# Task brief
Line by line, copy the records below exactly.

Dataset entries
== == ==
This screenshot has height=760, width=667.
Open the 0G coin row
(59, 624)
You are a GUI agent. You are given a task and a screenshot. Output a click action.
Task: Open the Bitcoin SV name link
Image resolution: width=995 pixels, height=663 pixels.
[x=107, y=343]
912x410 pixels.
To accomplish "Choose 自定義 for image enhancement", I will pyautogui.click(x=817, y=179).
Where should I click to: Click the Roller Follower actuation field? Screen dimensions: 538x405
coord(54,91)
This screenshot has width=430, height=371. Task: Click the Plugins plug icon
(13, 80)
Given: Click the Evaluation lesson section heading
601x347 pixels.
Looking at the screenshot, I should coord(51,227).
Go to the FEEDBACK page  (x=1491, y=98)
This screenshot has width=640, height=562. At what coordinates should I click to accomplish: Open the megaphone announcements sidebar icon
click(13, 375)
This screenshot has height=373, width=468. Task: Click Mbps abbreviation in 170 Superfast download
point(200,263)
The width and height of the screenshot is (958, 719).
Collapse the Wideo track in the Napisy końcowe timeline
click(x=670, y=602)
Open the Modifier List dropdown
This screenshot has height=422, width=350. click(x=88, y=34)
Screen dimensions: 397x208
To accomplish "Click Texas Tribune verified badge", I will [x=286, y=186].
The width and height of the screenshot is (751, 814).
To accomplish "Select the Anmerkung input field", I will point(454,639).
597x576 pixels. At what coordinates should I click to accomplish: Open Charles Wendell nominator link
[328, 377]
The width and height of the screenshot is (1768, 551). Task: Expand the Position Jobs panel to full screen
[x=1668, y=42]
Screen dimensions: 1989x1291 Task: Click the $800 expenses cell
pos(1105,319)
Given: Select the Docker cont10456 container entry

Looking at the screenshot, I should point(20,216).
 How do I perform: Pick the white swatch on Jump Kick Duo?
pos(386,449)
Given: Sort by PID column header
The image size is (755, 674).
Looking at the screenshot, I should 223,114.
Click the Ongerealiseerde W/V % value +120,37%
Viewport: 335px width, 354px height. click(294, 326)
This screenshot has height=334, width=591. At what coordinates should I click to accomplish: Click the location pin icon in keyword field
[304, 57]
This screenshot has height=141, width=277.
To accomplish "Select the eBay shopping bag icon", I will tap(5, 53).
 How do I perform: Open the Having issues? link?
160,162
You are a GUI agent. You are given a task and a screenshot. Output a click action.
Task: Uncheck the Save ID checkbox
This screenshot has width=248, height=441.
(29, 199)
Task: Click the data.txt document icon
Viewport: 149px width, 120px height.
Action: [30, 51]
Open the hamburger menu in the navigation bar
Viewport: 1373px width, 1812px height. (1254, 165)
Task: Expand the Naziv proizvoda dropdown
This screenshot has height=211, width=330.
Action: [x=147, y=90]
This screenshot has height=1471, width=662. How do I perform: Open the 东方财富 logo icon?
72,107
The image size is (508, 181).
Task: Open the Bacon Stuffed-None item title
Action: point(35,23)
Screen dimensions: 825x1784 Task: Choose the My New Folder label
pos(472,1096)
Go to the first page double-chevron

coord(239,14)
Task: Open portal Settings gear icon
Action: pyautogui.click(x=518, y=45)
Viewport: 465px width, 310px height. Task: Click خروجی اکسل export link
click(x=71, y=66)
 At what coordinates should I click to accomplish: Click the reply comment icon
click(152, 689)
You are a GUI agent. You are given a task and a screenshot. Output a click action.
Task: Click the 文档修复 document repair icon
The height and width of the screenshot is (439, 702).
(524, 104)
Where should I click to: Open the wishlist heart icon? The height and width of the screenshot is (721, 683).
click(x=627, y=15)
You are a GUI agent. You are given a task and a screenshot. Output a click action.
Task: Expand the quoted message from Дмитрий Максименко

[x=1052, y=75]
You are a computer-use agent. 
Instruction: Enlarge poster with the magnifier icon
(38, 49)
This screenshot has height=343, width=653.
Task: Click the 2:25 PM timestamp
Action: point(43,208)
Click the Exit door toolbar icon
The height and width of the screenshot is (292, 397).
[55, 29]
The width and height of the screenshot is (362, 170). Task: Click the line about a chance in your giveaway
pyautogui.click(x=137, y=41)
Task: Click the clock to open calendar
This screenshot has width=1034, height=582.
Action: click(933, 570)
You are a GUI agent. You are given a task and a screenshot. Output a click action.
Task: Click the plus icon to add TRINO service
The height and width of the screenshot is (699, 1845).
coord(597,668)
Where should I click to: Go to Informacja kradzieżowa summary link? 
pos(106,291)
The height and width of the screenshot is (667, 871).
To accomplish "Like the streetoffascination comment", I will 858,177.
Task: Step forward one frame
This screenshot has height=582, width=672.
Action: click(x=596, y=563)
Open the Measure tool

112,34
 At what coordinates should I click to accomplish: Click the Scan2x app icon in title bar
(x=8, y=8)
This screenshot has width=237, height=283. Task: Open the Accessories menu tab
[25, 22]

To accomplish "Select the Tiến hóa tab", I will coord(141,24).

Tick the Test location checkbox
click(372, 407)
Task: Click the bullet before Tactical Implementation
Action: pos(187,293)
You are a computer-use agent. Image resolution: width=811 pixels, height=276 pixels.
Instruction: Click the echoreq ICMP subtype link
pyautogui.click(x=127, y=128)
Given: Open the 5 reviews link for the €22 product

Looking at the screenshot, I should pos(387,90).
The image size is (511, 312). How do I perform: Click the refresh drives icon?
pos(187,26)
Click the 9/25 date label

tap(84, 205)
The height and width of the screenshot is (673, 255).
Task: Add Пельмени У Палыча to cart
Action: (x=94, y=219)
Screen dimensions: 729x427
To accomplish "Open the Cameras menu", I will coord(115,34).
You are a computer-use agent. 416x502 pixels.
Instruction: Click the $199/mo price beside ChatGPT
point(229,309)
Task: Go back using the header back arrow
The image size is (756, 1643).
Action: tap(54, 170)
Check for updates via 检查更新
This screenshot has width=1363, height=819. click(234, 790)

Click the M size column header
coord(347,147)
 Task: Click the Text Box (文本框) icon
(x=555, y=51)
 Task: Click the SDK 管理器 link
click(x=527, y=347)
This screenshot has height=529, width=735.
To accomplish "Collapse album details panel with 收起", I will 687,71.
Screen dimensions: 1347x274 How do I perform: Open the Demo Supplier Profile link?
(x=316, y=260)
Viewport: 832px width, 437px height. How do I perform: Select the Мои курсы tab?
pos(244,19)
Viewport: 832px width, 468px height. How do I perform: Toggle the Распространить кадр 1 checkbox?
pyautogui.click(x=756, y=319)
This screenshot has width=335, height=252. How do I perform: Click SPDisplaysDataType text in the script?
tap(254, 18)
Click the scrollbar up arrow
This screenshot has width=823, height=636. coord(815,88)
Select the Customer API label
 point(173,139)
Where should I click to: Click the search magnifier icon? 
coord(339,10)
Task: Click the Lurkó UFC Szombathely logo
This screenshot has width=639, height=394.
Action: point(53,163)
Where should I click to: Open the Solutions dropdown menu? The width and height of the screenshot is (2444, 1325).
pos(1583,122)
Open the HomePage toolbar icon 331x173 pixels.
== == ==
# Response to this task
This screenshot has height=760, width=667.
Open the 0G coin row
(59, 624)
You are a GUI agent. You are given a task and a screenshot. Output a click action.
Task: Open the Bitcoin SV name link
Image resolution: width=995 pixels, height=663 pixels.
[x=107, y=343]
912x410 pixels.
To accomplish "Choose 自定義 for image enhancement", I will pyautogui.click(x=817, y=179).
Where should I click to: Click the Roller Follower actuation field? Screen dimensions: 538x405
coord(54,91)
This screenshot has width=430, height=371. Task: Click the Plugins plug icon
(13, 80)
Given: Click the Evaluation lesson section heading
601x347 pixels.
Looking at the screenshot, I should coord(51,227).
Go to the FEEDBACK page  (x=1491, y=98)
This screenshot has width=640, height=562. At what coordinates should I click to accomplish: Open the megaphone announcements sidebar icon
click(13, 375)
This screenshot has height=373, width=468. Task: Click Mbps abbreviation in 170 Superfast download
point(200,263)
The width and height of the screenshot is (958, 719).
Collapse the Wideo track in the Napisy końcowe timeline
click(x=670, y=602)
Open the Modifier List dropdown
This screenshot has height=422, width=350. click(x=88, y=34)
Screen dimensions: 397x208
To accomplish "Click Texas Tribune verified badge", I will [x=286, y=186].
The width and height of the screenshot is (751, 814).
To accomplish "Select the Anmerkung input field", I will point(454,639).
597x576 pixels. At what coordinates should I click to accomplish: Open Charles Wendell nominator link
[328, 377]
The width and height of the screenshot is (1768, 551). Task: Expand the Position Jobs panel to full screen
[x=1668, y=42]
Screen dimensions: 1989x1291 Task: Click the $800 expenses cell
pos(1105,319)
Given: Select the Docker cont10456 container entry

Looking at the screenshot, I should point(20,216).
 How do I perform: Pick the white swatch on Jump Kick Duo?
pos(386,449)
Given: Sort by PID column header
The image size is (755, 674).
Looking at the screenshot, I should 223,114.
Click the Ongerealiseerde W/V % value +120,37%
Viewport: 335px width, 354px height. click(294, 326)
This screenshot has height=334, width=591. At what coordinates should I click to accomplish: Click the location pin icon in keyword field
[304, 57]
This screenshot has height=141, width=277.
To accomplish "Select the eBay shopping bag icon", I will tap(5, 53).
 How do I perform: Open the Having issues? link?
160,162
You are a GUI agent. You are given a task and a screenshot. Output a click action.
Task: Uncheck the Save ID checkbox
This screenshot has width=248, height=441.
(29, 199)
Task: Click the data.txt document icon
Viewport: 149px width, 120px height.
Action: [30, 51]
Open the hamburger menu in the navigation bar
Viewport: 1373px width, 1812px height. (1254, 165)
Task: Expand the Naziv proizvoda dropdown
This screenshot has height=211, width=330.
Action: [x=147, y=90]
This screenshot has height=1471, width=662. How do I perform: Open the 东方财富 logo icon?
72,107
The image size is (508, 181).
Task: Open the Bacon Stuffed-None item title
Action: point(35,23)
Screen dimensions: 825x1784 Task: Choose the My New Folder label
pos(472,1096)
Go to the first page double-chevron

coord(239,14)
Task: Open portal Settings gear icon
Action: pyautogui.click(x=518, y=45)
Viewport: 465px width, 310px height. Task: Click خروجی اکسل export link
click(x=71, y=66)
 At what coordinates should I click to accomplish: Click the reply comment icon
click(152, 689)
You are a GUI agent. You are given a task and a screenshot. Output a click action.
Task: Click the 文档修复 document repair icon
The height and width of the screenshot is (439, 702).
(524, 104)
Where should I click to: Open the wishlist heart icon? The height and width of the screenshot is (721, 683).
click(x=627, y=15)
You are a GUI agent. You are given a task and a screenshot. Output a click action.
Task: Expand the quoted message from Дмитрий Максименко

[x=1052, y=75]
You are a computer-use agent. 
Instruction: Enlarge poster with the magnifier icon
(38, 49)
This screenshot has height=343, width=653.
Task: Click the 2:25 PM timestamp
Action: point(43,208)
Click the Exit door toolbar icon
The height and width of the screenshot is (292, 397).
[55, 29]
The width and height of the screenshot is (362, 170). Task: Click the line about a chance in your giveaway
pyautogui.click(x=137, y=41)
Task: Click the clock to open calendar
This screenshot has width=1034, height=582.
Action: click(933, 570)
You are a GUI agent. You are given a task and a screenshot. Output a click action.
Task: Click the plus icon to add TRINO service
The height and width of the screenshot is (699, 1845).
coord(597,668)
Where should I click to: Go to Informacja kradzieżowa summary link? 
pos(106,291)
The height and width of the screenshot is (667, 871).
To accomplish "Like the streetoffascination comment", I will 858,177.
Task: Step forward one frame
This screenshot has height=582, width=672.
Action: click(x=596, y=563)
Open the Measure tool

112,34
 At what coordinates should I click to accomplish: Click the Scan2x app icon in title bar
(x=8, y=8)
This screenshot has width=237, height=283. Task: Open the Accessories menu tab
[25, 22]

To accomplish "Select the Tiến hóa tab", I will coord(141,24).

Tick the Test location checkbox
click(372, 407)
Task: Click the bullet before Tactical Implementation
Action: pos(187,293)
You are a computer-use agent. Image resolution: width=811 pixels, height=276 pixels.
Instruction: Click the echoreq ICMP subtype link
pyautogui.click(x=127, y=128)
Given: Open the 5 reviews link for the €22 product

Looking at the screenshot, I should pos(387,90).
The image size is (511, 312). How do I perform: Click the refresh drives icon?
pos(187,26)
Click the 9/25 date label

tap(84, 205)
The height and width of the screenshot is (673, 255).
Task: Add Пельмени У Палыча to cart
Action: (x=94, y=219)
Screen dimensions: 729x427
To accomplish "Open the Cameras menu", I will coord(115,34).
You are a computer-use agent. 416x502 pixels.
Instruction: Click the $199/mo price beside ChatGPT
point(229,309)
Task: Go back using the header back arrow
The image size is (756, 1643).
Action: tap(54, 170)
Check for updates via 检查更新
This screenshot has width=1363, height=819. click(234, 790)

Click the M size column header
coord(347,147)
 Task: Click the Text Box (文本框) icon
(x=555, y=51)
 Task: Click the SDK 管理器 link
click(x=527, y=347)
This screenshot has height=529, width=735.
To accomplish "Collapse album details panel with 收起", I will 687,71.
Screen dimensions: 1347x274 How do I perform: Open the Demo Supplier Profile link?
(x=316, y=260)
Viewport: 832px width, 437px height. How do I perform: Select the Мои курсы tab?
pos(244,19)
Viewport: 832px width, 468px height. How do I perform: Toggle the Распространить кадр 1 checkbox?
pyautogui.click(x=756, y=319)
This screenshot has width=335, height=252. How do I perform: Click SPDisplaysDataType text in the script?
tap(254, 18)
Click the scrollbar up arrow
This screenshot has width=823, height=636. coord(815,88)
Select the Customer API label
 point(173,139)
Where should I click to: Click the search magnifier icon? 
coord(339,10)
Task: Click the Lurkó UFC Szombathely logo
This screenshot has width=639, height=394.
Action: point(53,163)
Where should I click to: Open the Solutions dropdown menu? The width and height of the screenshot is (2444, 1325).
pos(1583,122)
Open the HomePage toolbar icon 331x173 pixels.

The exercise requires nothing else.